Cache friendly method to multiply two matrices

Asked 9/11, 2012 at 17:4 Answered 21/10, 2015 at 23:41

I intend to multiply 2 matrices using the cache-friendly method ( that would lead to less number of misses)

I found out that this can be done with a cache friendly transpose function.

But I am not able to find this algorithm. Can I know how to achieve this?

Bronwynbronx answered 9/11, 2012 at 17:4 Comment(0)

The word you are looking for is thrashing. Searching for thrashing matrix multiplication in Google yields more results.

A standard multiplication algorithm for c = a*b would look like

void multiply(double[,] a, double[,] b, double[,] c)
{
    for (int i = 0; i < n; i++)
        for (int j = 0; j < n; j++)
            for (int k = 0; k < n; k++)

_SUPPLIED MATERIAL_
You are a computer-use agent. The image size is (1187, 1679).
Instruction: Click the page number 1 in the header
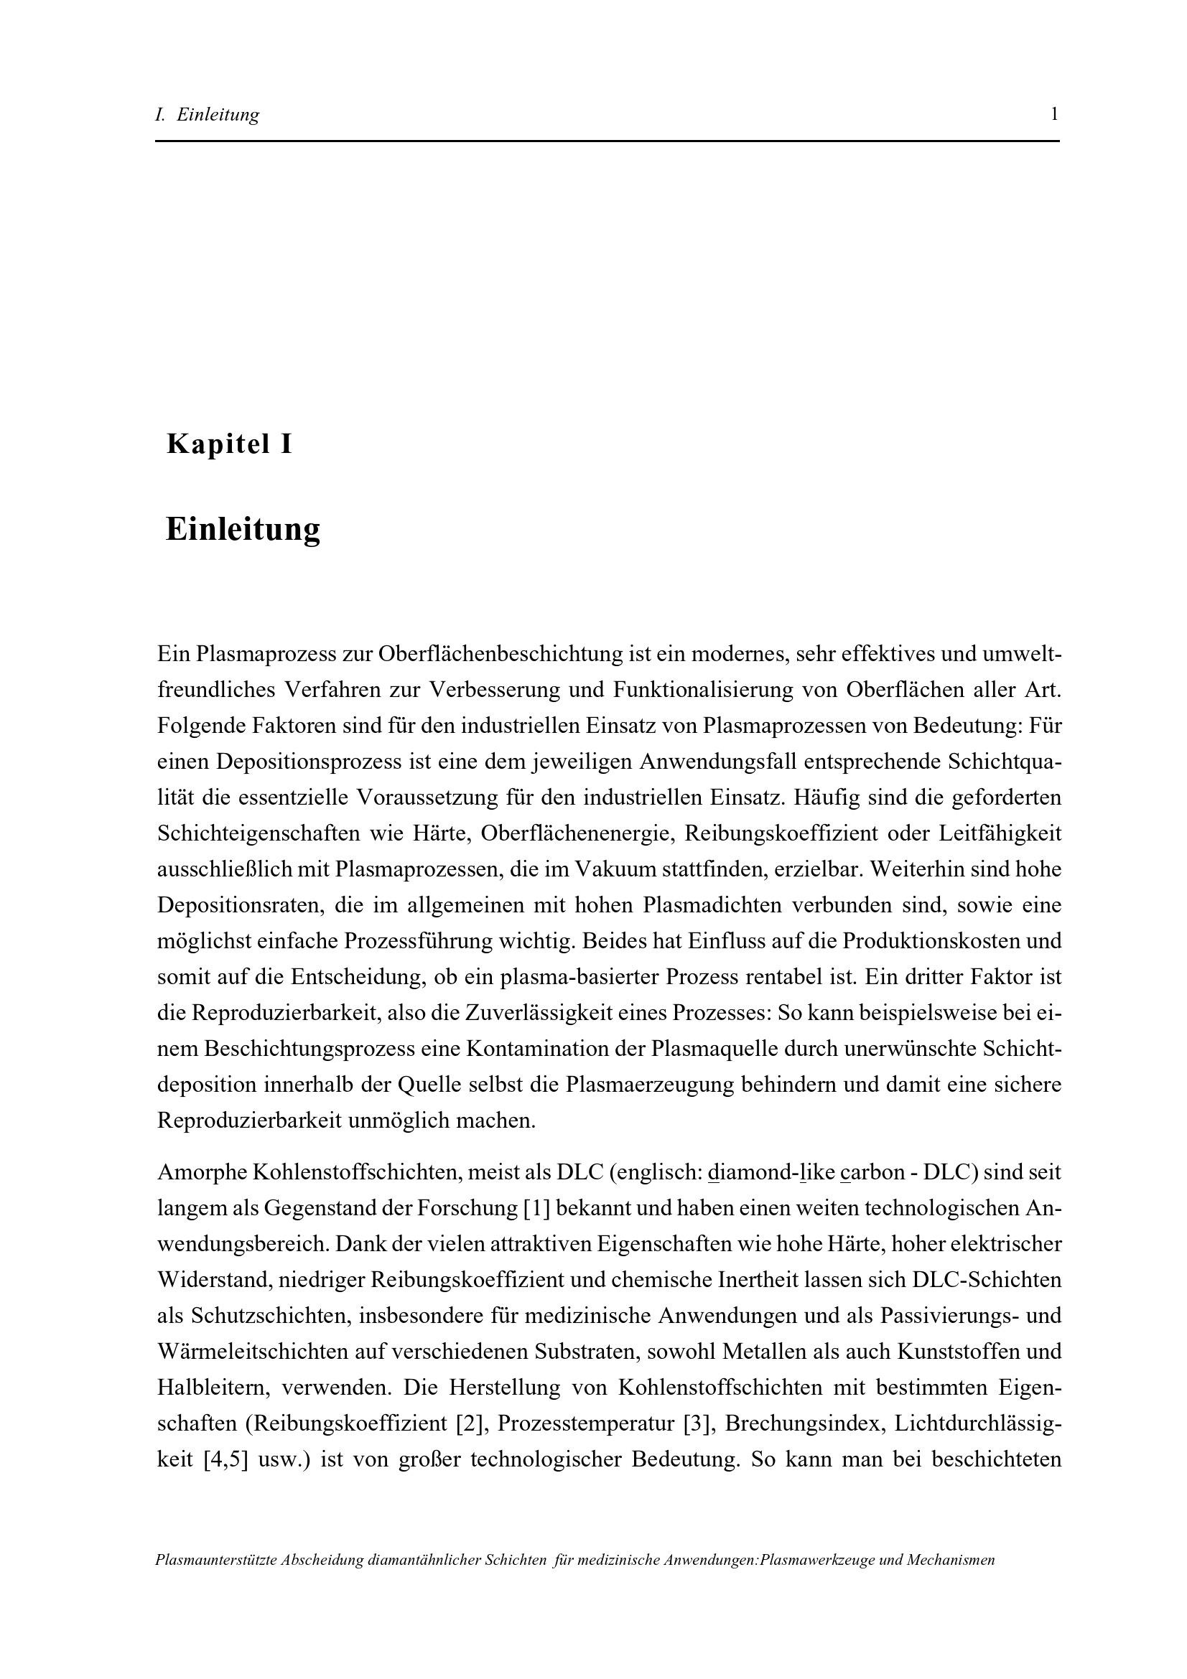tap(1054, 114)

_YOUR TASKS_
1 – In the matrix multiplication thread, what word does the reply say the asker is looking for?
2 – Retype the stretch of the matrix multiplication thread from "I found out" through "j = 0; j < n; j++)".
The lines have no connection to the matrix multiplication thread.

_ANSWERS PROVIDED_
1 – Thrashing.

2 –
I found out that this can be done with a cache friendly transpose function.

But I am not able to find this algorithm. Can I know how to achieve this?

Bronwynbronx answered 9/11, 2012 at 17:4 Comment(0)

The word you are looking for is thrashing. Searching for thrashing matrix multiplication in Google yields more results.

A standard multiplication algorithm for c = a*b would look like

void multiply(double[,] a, double[,] b, double[,] c)
{
    for (int i = 0; i < n; i++)
        for (int j = 0; j < n; j++)